═══ Exercise data

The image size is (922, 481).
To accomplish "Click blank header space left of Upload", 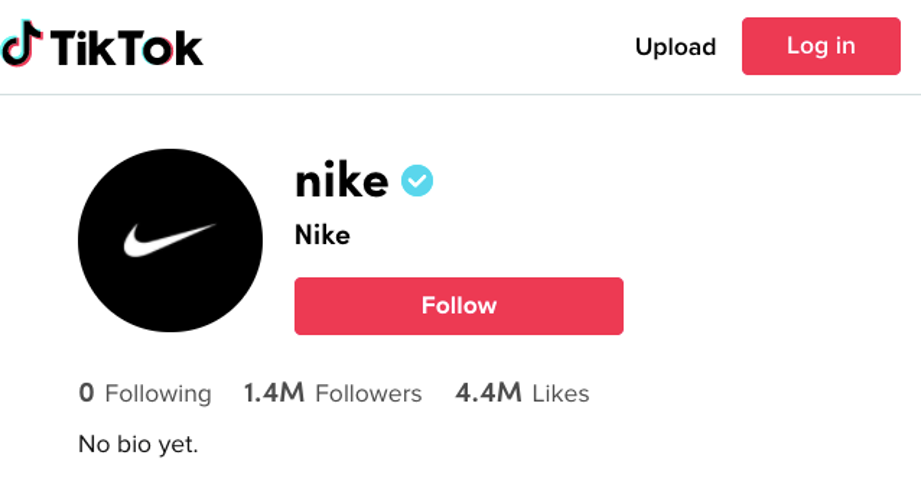I will tap(420, 47).
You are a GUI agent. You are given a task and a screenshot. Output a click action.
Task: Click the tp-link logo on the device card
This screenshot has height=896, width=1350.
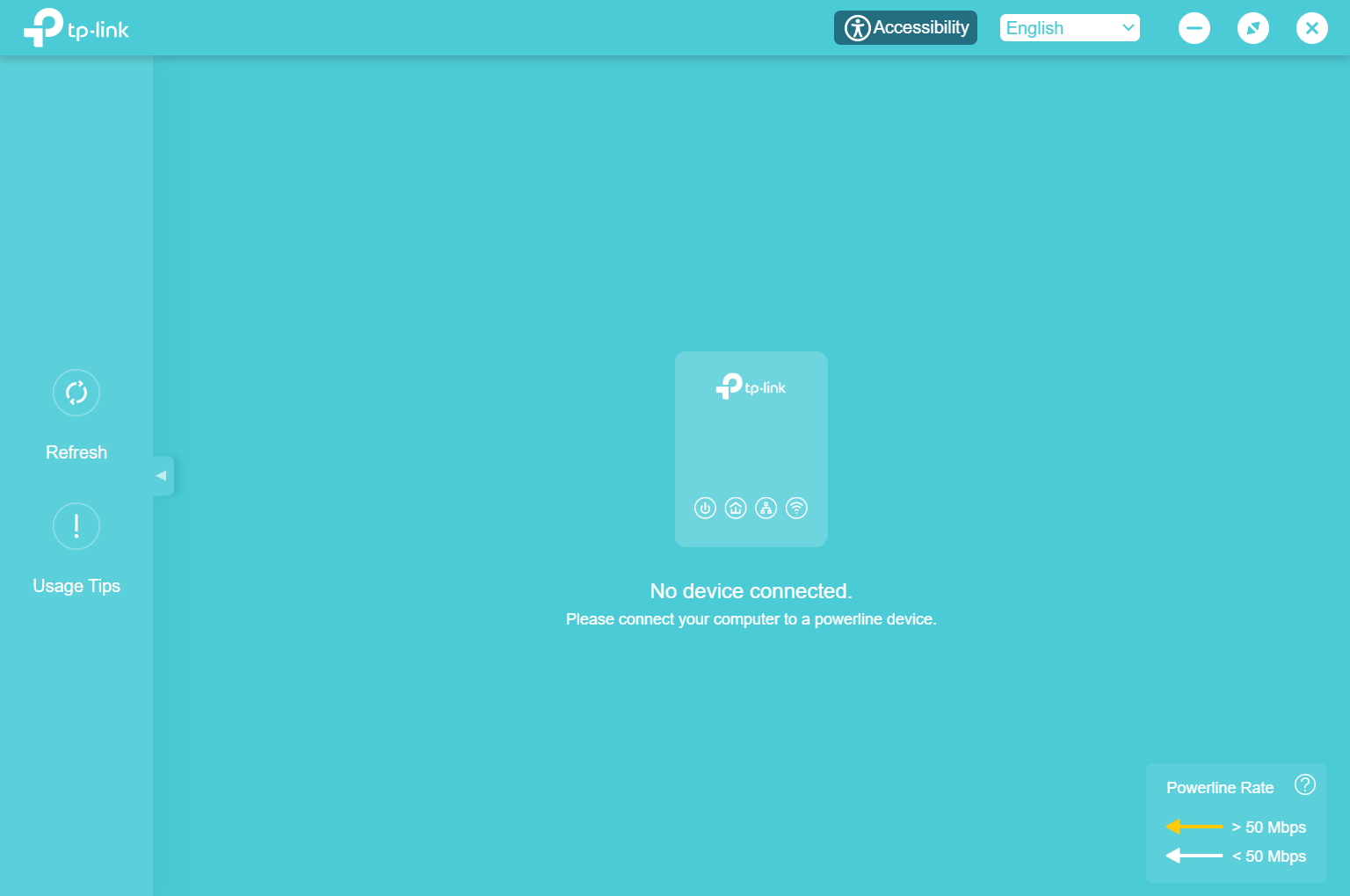[x=751, y=387]
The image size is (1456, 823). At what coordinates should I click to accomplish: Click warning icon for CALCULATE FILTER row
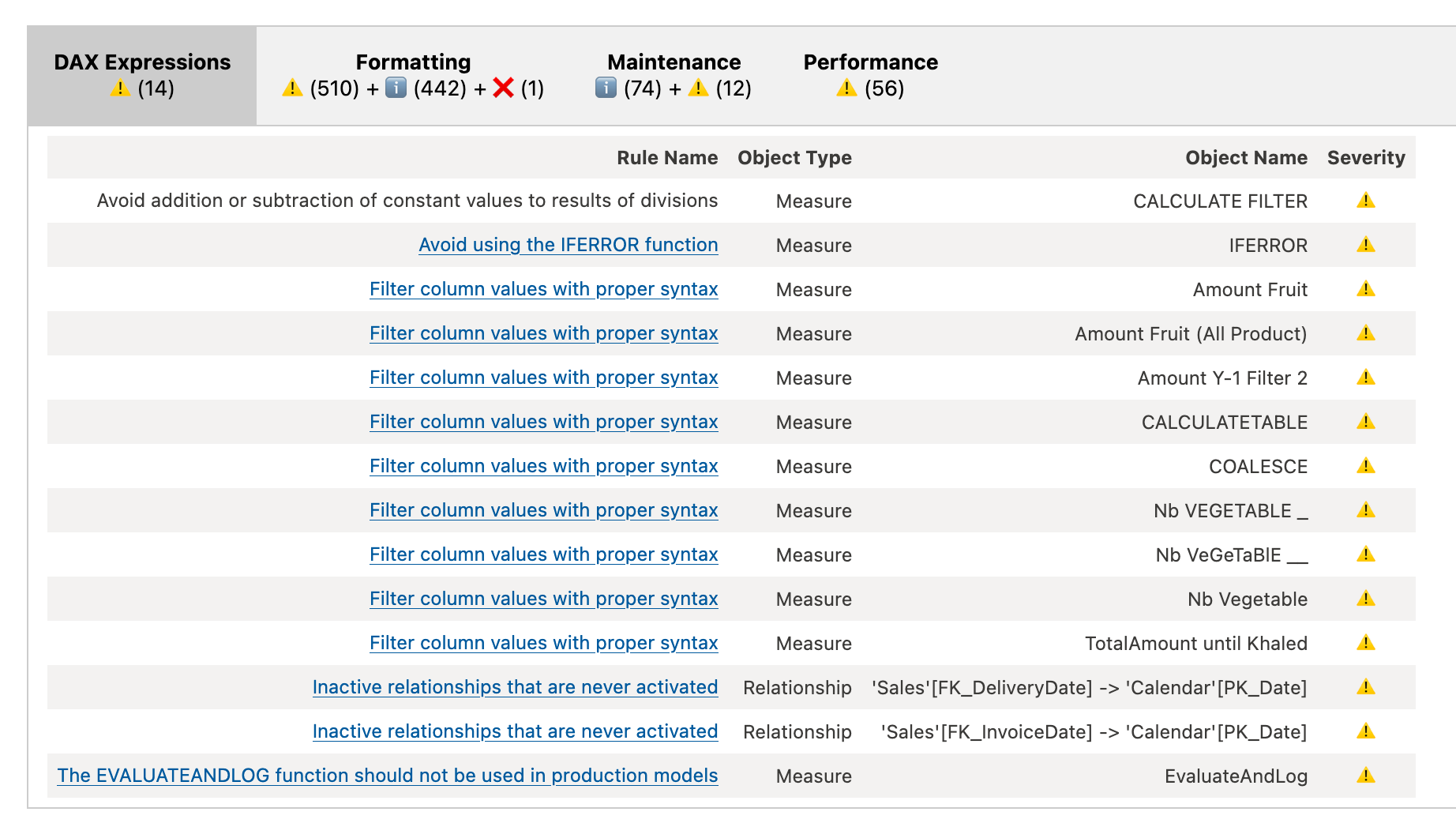coord(1366,201)
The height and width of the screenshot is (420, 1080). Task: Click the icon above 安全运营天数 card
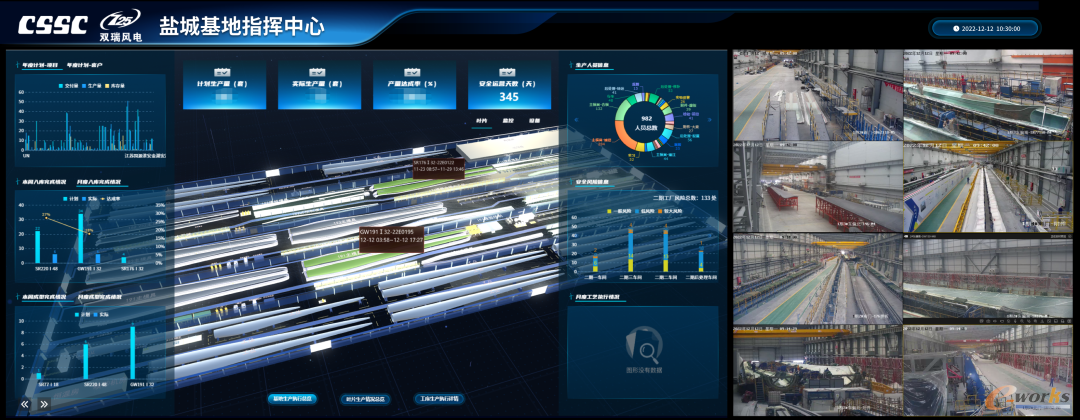coord(508,72)
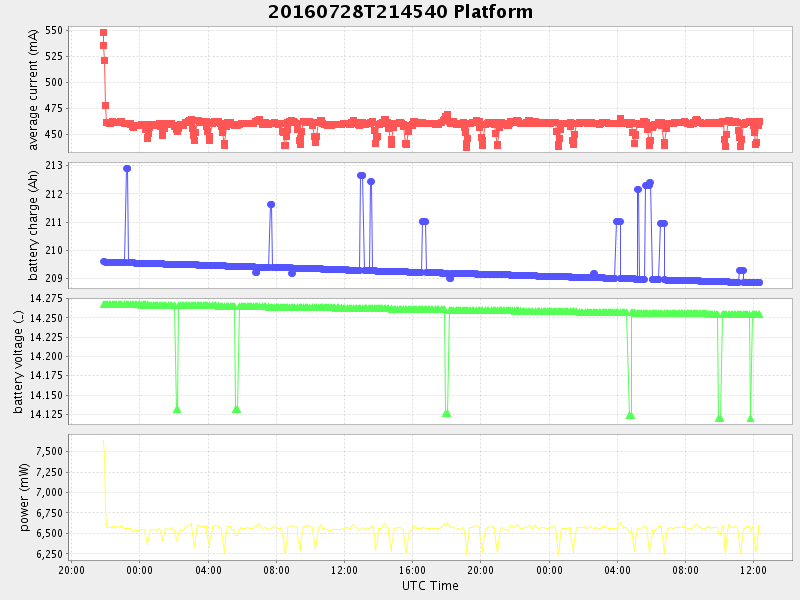The width and height of the screenshot is (800, 600).
Task: Click the chart title '20160728T214540 Platform'
Action: click(400, 12)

══════

-- Required work --
Write the lines from the one with "The image size is (1456, 823)." through the last line of the entries out again exactly, both ends included, and skip the pictures.

-- Answer space --
The image size is (1456, 823). At what coordinates should I click to accomplish: Click warning icon for CALCULATE FILTER row
coord(1366,201)
The height and width of the screenshot is (420, 1080). Task: Click the icon above 安全运营天数 card
coord(508,72)
The width and height of the screenshot is (800, 600).
Task: Click the chart title '20160728T214540 Platform'
Action: click(400, 12)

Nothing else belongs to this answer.